Caroline: I think there's a couple things, right? I mean, there are operational things that we can do and put in place. For example, things like career journeys, which is a big initiative for us now.


And through that, you know, identifying skilled capabilities. At each level that transcend and are, you know, irrespective of what function they're in or what role they're in, but what we see as needing to be successful at those levels. So I think a component of it is making sure our talent programs just talked about the example of career journeys weave into that, to, to create the foundations.


And then the other, it's sort of like the art and the science. That would be the science, the art of it is how we speak about talent, how we coach leaders to look at talent; I think a positive of the, you know, chaos of the pandemic and there's been lots of negatives, has been the way we look at talent, sort of opening our minds in a million different ways.


And one of those hopefully is around looking at our talent for what they can contribute, how they approach, are they a values and a culture fit? You know, do they have strong work ethic? And it's kind of like the rest of it, you can teach someone. For the most part. There are some roles that require, you know, specific training or certifications and so forth, but generally speaking, right, and to look at, tell it more holistically and open-minded in general.


Aaron: Man, there's like a bunch of ways I want to dig into this deeper. I love the idea of values and culture fit with work ethic. It's like, then they can, you know, then we can invest in them. And what, I guess the, the thing that popped into my mind first, can you dive a little bit deeper into what you mean by career journey?

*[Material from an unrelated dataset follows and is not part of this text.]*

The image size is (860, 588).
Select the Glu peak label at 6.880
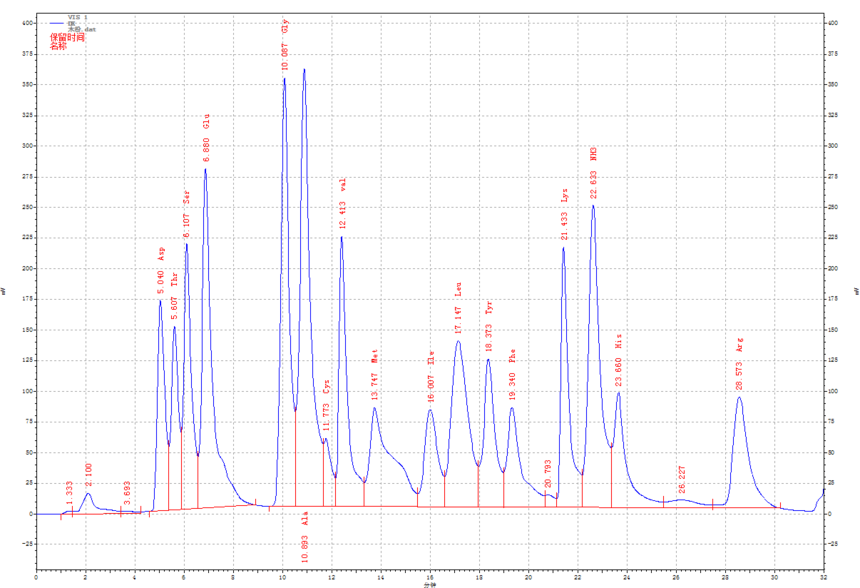click(x=206, y=138)
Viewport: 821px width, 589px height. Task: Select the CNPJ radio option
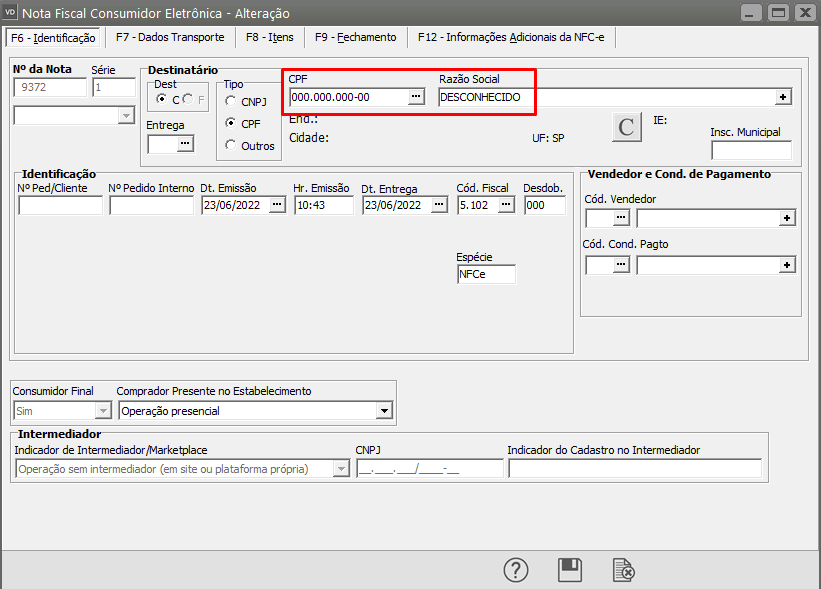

Cuz that sounds slightly, and the way you were describing it sounds a little bit different than the traditional thing that, you know, that we'd heard of in HR for years of the career path. Mm-hmm. one in the same, Is it different? Like, and, and if it's different how?


Caroline: Yes. I, I think this is a big piece and becomes again, the foundation of your talent strategy.


I came from Korn Ferry, which does a lot of this work for clients and got tremendous experience working with experts in this area. And basically the concept is also referred to as career architecture. So you're looking at. Take away functions, take away titles. You're looking at levels in an organization, but it's also- think of like the career lattice, not just the ladder, right?


Caroline: So, and this has become even more prevalent coming out of Covid. People want experiences. People want to learn different ways. Not everyone wants to move up. Maybe you're in marketing and you wanna go to sales as a lateral. And so it's really the easiest way to think of it as a common language of talent for an organization.


And when you are able to build a structure like that, whether it's a small company or a big company, it helps to then use that as a foundation for everything else. How do you reward, How do you performance manage, you know, when you're doing attraction for recruitment? How do you talk about the expectations of a job when you're goal setting, all those different things.


And it also helps remove biases as a plus, which is important because you're talking more holistically about levels versus this person, this role, this title, this function. In the case of Korn Ferry we had over 10 acquisitions in 10 years, so it's a way to harmonize and bring in roles from other companies.


In the case of LogicGate, you know, putting something in place now when we're smaller, so that as we scale and grow and make bigger decisions around, you know, how we reward, how we retain, how we performance manage, we can reference that as a foundation.


Aaron: So let me make sure I'm understanding this correctly.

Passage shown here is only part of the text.